In the listing below, find the line that contains "Добавить компанию (77, 2276)" and the line that contains "Регистрация (57, 2357)". Quote both and every line between them, exactly, and nothing more.

# # # # # # #

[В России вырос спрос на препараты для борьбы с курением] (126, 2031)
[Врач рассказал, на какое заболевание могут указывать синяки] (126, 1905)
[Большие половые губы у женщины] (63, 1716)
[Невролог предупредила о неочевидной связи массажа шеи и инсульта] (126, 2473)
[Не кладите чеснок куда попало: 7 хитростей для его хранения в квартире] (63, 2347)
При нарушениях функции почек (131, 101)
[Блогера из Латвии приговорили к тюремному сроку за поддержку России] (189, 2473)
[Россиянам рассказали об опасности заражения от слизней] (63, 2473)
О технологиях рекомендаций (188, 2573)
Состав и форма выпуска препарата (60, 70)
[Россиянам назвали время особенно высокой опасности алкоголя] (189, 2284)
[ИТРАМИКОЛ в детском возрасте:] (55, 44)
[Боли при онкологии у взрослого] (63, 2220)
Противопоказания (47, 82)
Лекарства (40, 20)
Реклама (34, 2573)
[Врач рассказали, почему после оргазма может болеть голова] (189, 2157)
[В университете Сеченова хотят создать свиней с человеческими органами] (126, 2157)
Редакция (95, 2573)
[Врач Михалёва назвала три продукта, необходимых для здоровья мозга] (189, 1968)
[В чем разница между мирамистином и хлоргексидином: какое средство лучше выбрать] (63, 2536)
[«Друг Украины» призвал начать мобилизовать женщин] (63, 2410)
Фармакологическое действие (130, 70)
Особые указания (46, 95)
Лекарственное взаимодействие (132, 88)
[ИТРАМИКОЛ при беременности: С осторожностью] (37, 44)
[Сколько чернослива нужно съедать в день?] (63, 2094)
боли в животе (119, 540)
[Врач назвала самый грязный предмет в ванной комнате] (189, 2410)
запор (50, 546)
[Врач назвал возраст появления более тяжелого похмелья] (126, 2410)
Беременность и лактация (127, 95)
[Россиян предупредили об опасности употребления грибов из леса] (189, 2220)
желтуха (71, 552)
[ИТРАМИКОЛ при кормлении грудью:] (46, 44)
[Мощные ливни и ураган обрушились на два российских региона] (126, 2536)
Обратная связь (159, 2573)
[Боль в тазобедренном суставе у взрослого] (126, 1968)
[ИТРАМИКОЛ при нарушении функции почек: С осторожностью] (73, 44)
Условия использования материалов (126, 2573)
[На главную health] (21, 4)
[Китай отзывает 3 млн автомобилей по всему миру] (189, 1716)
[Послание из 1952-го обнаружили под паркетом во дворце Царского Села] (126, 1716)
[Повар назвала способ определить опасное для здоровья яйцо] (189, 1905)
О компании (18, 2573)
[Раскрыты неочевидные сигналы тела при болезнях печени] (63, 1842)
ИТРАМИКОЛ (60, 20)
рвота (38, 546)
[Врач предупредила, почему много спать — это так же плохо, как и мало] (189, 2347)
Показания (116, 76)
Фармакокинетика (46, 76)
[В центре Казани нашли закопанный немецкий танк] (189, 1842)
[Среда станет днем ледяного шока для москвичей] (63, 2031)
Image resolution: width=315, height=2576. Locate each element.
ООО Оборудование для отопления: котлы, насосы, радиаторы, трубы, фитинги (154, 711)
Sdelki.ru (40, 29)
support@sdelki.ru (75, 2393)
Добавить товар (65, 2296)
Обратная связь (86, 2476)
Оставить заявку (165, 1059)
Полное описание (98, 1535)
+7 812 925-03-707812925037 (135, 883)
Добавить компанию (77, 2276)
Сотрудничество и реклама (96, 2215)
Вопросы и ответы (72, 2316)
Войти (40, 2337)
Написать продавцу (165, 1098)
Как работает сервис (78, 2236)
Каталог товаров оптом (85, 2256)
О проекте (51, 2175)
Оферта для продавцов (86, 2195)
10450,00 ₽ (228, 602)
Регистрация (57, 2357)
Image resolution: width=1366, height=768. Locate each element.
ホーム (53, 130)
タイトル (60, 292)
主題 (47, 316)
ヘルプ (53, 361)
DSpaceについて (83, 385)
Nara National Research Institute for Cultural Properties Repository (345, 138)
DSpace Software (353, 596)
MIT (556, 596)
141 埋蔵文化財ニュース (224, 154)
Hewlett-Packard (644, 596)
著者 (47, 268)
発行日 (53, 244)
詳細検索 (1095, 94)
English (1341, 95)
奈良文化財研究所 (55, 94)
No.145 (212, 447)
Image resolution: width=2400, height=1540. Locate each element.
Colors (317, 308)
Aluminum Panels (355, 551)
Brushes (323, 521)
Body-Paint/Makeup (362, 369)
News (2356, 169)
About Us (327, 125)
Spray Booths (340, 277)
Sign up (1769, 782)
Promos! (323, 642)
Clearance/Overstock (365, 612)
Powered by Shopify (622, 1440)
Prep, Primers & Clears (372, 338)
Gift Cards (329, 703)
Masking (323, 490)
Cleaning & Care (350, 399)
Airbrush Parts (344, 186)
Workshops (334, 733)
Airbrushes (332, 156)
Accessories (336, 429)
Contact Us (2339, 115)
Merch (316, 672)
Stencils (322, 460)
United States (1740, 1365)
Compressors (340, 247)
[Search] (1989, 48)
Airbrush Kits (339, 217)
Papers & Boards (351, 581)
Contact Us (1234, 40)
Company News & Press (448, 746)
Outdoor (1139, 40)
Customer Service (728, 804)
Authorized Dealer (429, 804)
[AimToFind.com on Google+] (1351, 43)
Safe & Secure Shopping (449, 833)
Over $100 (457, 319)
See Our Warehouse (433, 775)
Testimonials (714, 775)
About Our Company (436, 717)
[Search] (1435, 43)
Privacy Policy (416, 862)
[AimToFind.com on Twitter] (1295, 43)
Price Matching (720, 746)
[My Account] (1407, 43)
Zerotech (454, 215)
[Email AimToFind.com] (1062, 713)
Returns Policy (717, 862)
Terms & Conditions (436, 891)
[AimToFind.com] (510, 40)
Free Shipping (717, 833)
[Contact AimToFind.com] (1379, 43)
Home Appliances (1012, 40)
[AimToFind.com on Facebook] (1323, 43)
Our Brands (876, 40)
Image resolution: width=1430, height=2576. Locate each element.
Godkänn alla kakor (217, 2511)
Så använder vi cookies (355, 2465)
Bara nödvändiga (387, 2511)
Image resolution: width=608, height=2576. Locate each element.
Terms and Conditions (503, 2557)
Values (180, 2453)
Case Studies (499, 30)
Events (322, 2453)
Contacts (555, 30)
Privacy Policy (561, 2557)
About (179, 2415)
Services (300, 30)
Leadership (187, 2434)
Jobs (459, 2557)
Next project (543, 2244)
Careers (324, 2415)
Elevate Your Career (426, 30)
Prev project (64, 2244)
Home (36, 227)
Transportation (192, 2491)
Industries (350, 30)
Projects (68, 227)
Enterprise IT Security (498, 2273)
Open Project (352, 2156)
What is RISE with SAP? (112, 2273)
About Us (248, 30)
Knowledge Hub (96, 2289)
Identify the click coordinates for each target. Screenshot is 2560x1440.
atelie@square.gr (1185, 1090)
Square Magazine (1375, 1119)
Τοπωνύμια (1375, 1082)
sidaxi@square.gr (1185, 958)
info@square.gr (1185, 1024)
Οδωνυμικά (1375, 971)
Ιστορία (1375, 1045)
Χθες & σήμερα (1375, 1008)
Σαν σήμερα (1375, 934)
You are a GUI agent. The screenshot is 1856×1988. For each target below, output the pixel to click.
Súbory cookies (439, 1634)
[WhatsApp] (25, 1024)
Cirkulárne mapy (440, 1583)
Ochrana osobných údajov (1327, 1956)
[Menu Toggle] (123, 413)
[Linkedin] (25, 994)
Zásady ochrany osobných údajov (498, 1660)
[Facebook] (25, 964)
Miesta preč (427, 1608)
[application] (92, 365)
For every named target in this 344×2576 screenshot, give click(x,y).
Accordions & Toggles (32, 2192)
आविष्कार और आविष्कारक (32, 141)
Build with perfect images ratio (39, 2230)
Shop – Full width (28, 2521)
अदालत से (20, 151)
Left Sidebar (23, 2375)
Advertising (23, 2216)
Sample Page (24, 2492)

# # # # # # #

§ Task solution
Добавить компанию (77, 2276)
Сотрудничество и реклама (96, 2215)
Вопросы и ответы (72, 2316)
Войти (40, 2337)
Написать продавцу (165, 1098)
Как работает сервис (78, 2236)
Каталог товаров оптом (85, 2256)
О проекте (51, 2175)
Оферта для продавцов (86, 2195)
10450,00 ₽ (228, 602)
Регистрация (57, 2357)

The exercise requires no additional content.